Soaring energy costs and the complexity of managing vrtualization have changed the data center game and require
IT to develop new management strategies.
In a preview of the LinuxWorld Conference & Expo presentation "Managing the Merge of Facilities and IT," C.C. Fridlin, the vice president of data center product management at Huntsville, Ala.-based Avocent Corp., said that the rising cost of power alters the value of assets so dramatically that IT and facilities staff need to collaborate to make the best choices in building, equipping and operating data centers. Perhaps even a data center architect is needed, he said.
The problem is that IT now spends 60% or more of the cost to buy equipment just to run it, and that number will only increase, he said. And new servers, which have greatly increased processing power, cost three times as much to run as older ones, which represents a "huge power and cooling tax," he said.
"Today, I have to look at the whole cost of an asset and not just what I spent to buy it," Fridlin said. "I need to partner with facilities people to understand which devices are causing excessive energy costs."
Now, for example, Fridlin might replace a server before it has been fully depreciated and write off the difference, a practice that would never have been considered in the past, he said.

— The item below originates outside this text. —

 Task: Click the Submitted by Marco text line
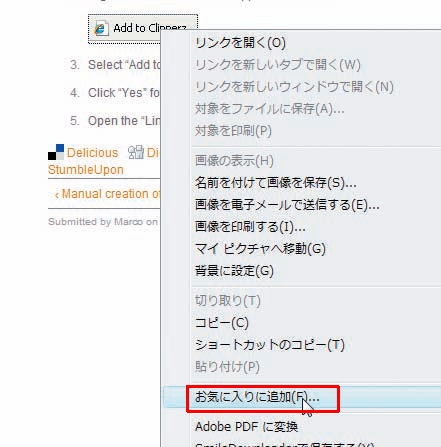(x=103, y=222)
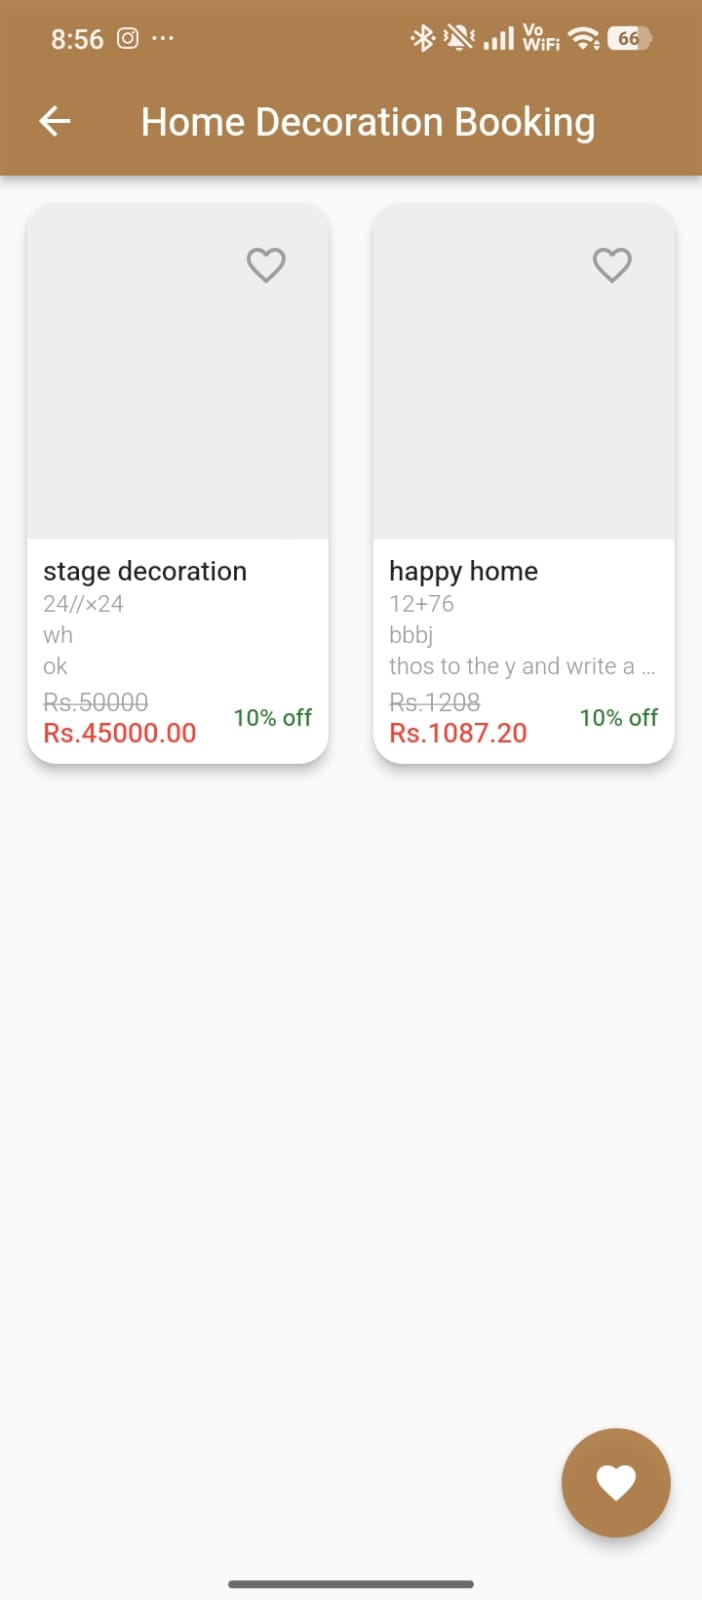This screenshot has width=702, height=1600.
Task: Favorite the stage decoration listing
Action: [266, 265]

Yet even IT departments that know how much it costs to run the data center typically can't isolate the cost of running the equipment from the facility as a whole, which makes it hard to quantify hardware operational costs, let alone pinpoint an individual, power-guzzling server, Fridlin said.Costly energy=more complexity
High energy costs have also made data center workloads more demanding and complex, he said. Increasing power costs are a primary factor in the move to virtualization technoligies, which increase staff workload, often without a commensurate boost in the number of employees, he said Since IT staffs are doing more work, recent survey data indicating that better management tools have become a top priority is not surprising, he said. In previous years, the inability to devote more time to critical tasks and the need for more staffing outranked tools as a concern. Second, rising power bills have sparked a trend toward building data centers in remote locations near cheap energy sources that are distant from the staff that manage them, also creating more work, he said.

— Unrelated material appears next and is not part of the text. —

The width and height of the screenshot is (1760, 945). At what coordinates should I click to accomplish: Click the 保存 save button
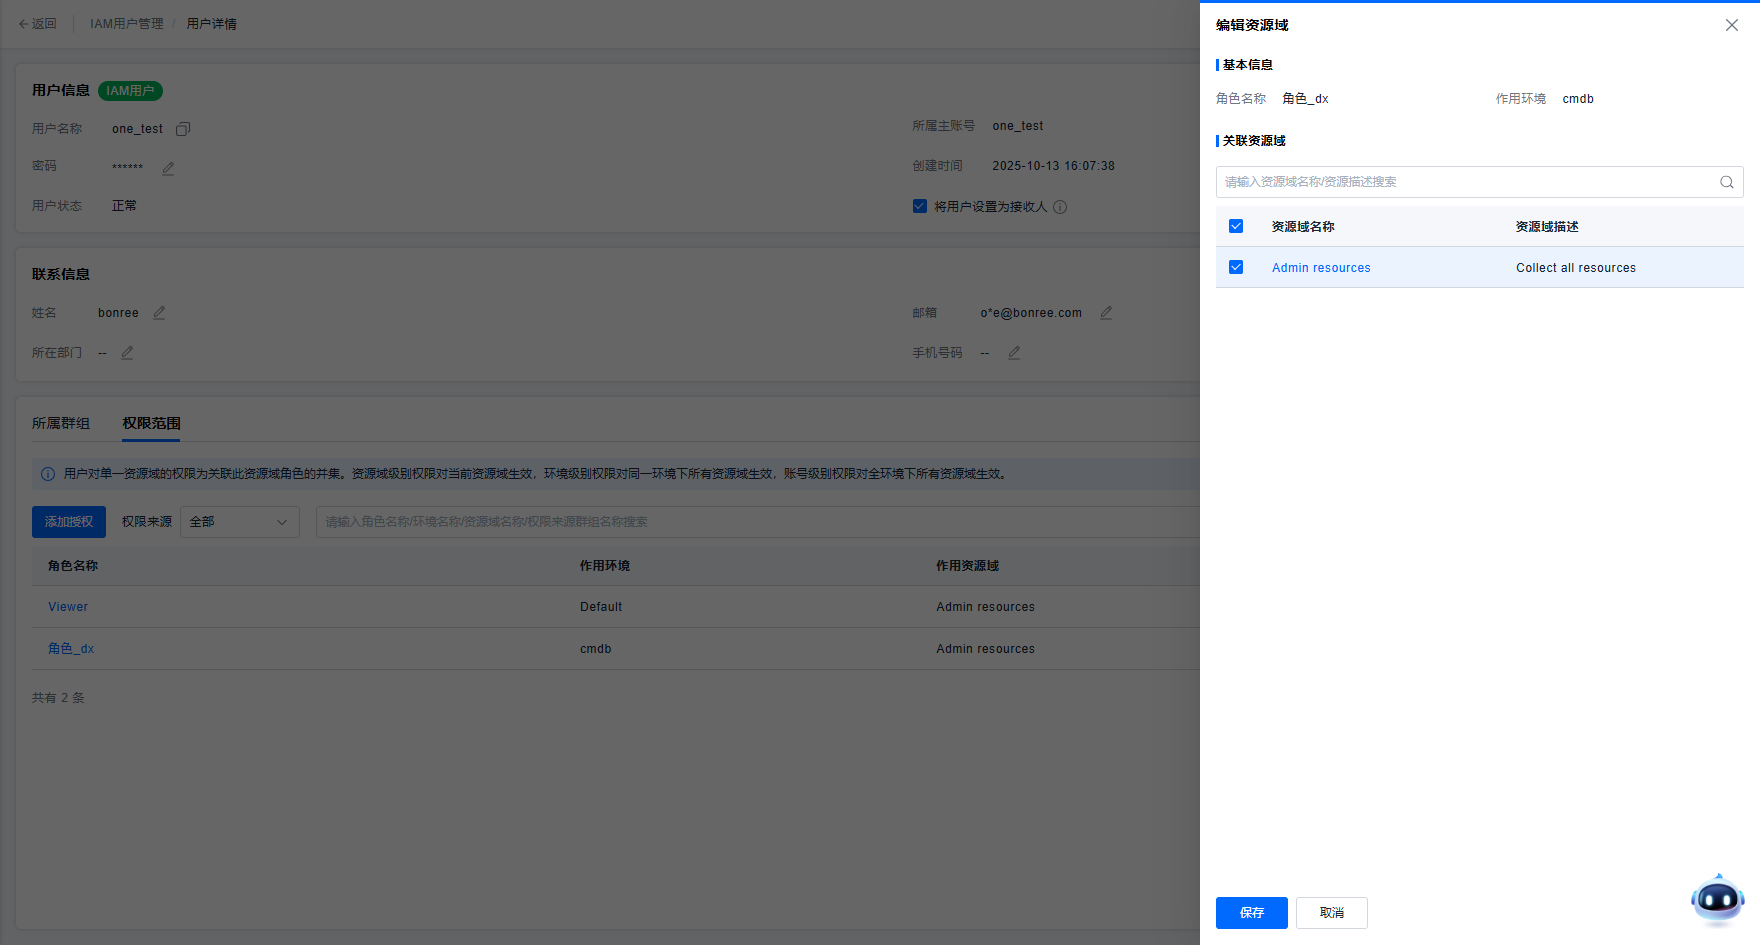coord(1251,913)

In addition, like businesses across the board, data centers face rising customer expectations; they expect service, not just an IT infrastructure, he said. IT needs to respond by breaking down work silos between a Linux team and a Windows or virtualizaiton team and work together to serve the customer, Fridlin said.
IT shops now face a perfect storm of increasing energy costs, greater job complexity and higher customer expectations. They need to work as teams and learn to make resource decisions based on different values and wider perspectives if they are to survive, he said.